In Exile with Ezekiel #3: God’s Restoring Power

I wrote this week’s ‘Word for the Week’, a weekly email service provided by the London Institute for Contemporary Christianity.

I will sprinkle clean water on you, and you will be clean; I will cleanse you from all your impurities and from all your idols. I will give you a new heart and put a new spirit in you; I will remove from you your heart of stone and give you a heart of flesh. And I will put my Spirit in you and move you to follow my decrees and be careful to keep my laws.

Ezekiel 36:25-27


It would be all too easy to blame our lack of missional success as God’s people on the fact that we are a disenfranchised minority. Or perhaps, we might think, it’s down to the apathy and stubbornness of people in society.

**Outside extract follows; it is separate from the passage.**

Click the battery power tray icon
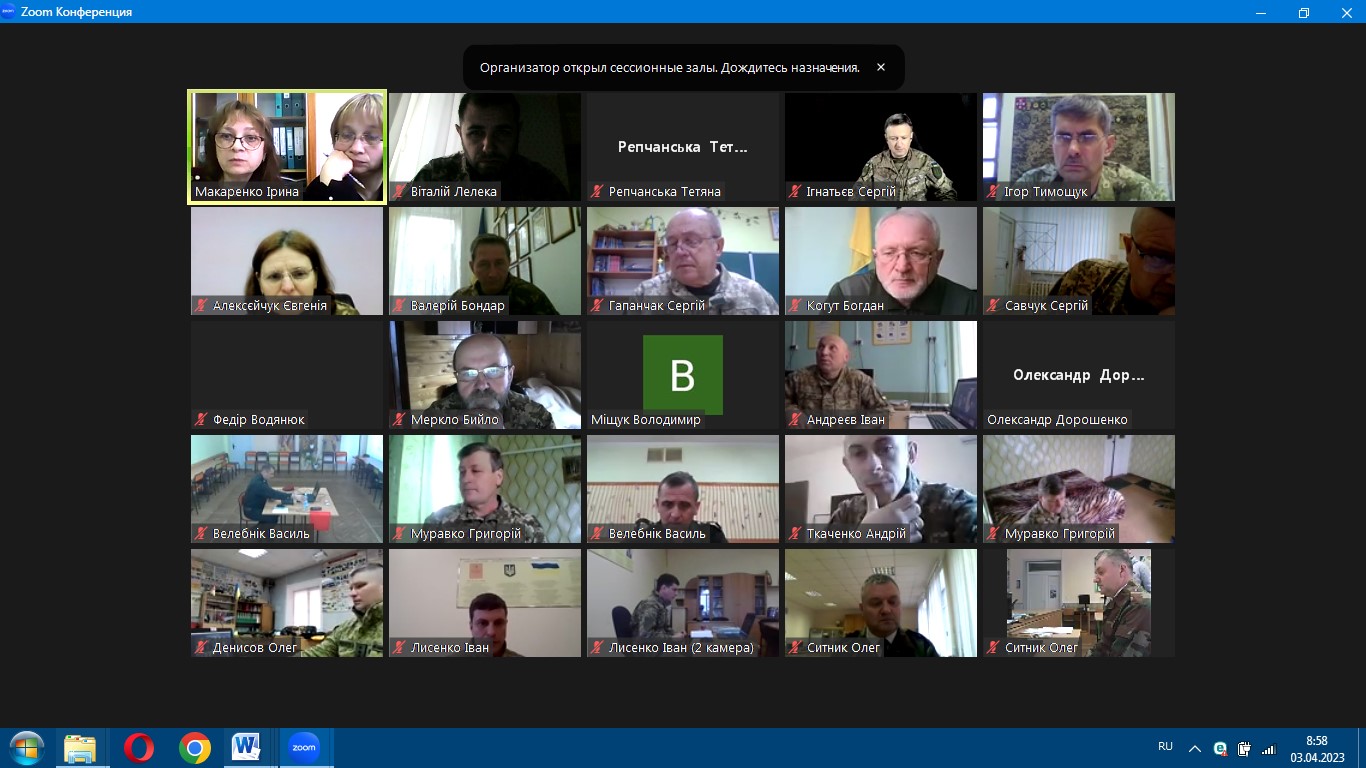 [1244, 748]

Ezekiel knows the real reason often lies elsewhere, and it’s altogether more sobering.


It’s clear as we read the Old Testament prophets that the biggest obstacle to God’s people making good on their call to be a light to the nations was not primarily persecution or resistance but their own failure to follow God’s ways. The greatest threat to mission was the worship of other gods.


Called to live among the nations, Israel was to walk in the ways of the Lord and reflect his character to the world in their daily lives. That they had not done so means, as God tells Ezekiel, that ‘wherever they went among the nations they profaned my holy name’ (36:20). At stake is the reputation of God’s name, and his desire for it to be known in all the earth.


For Ezekiel, and for us, God’s promises of restoration come at the point of deepest loss. And at the heart of those promises is the renewal of the people themselves, which God will bring about as he pledges to cleanse them and give them a new heart and a new spirit.


Reinforced by his vision of dry bones raised to life, Ezekiel sees that this renewing work will come about through the Spirit, who will enable God’s covenant people to walk in his ways. In an action reminiscent of God forming Adam from the ground and then breathing into his nostrils the breath of life (Genesis 2:7), God restores his people to their original design – a new humanity, no less.


That hope expressed in Ezekiel speaks of a larger, deeper restoration which would come about through Jesus, whose death, resurrection, and gift of the Spirit continue to animate God’s people today.


So it is that God’s promise through Ezekiel opens up to include us, who carry forward the same mission to represent God to the nations. For us, too, it is the permanent, transformative presence of the Holy Spirit who empowers us to live out our calling as witnesses to who he is and to what he has done, as we point others to Ezekiel’s God and ours.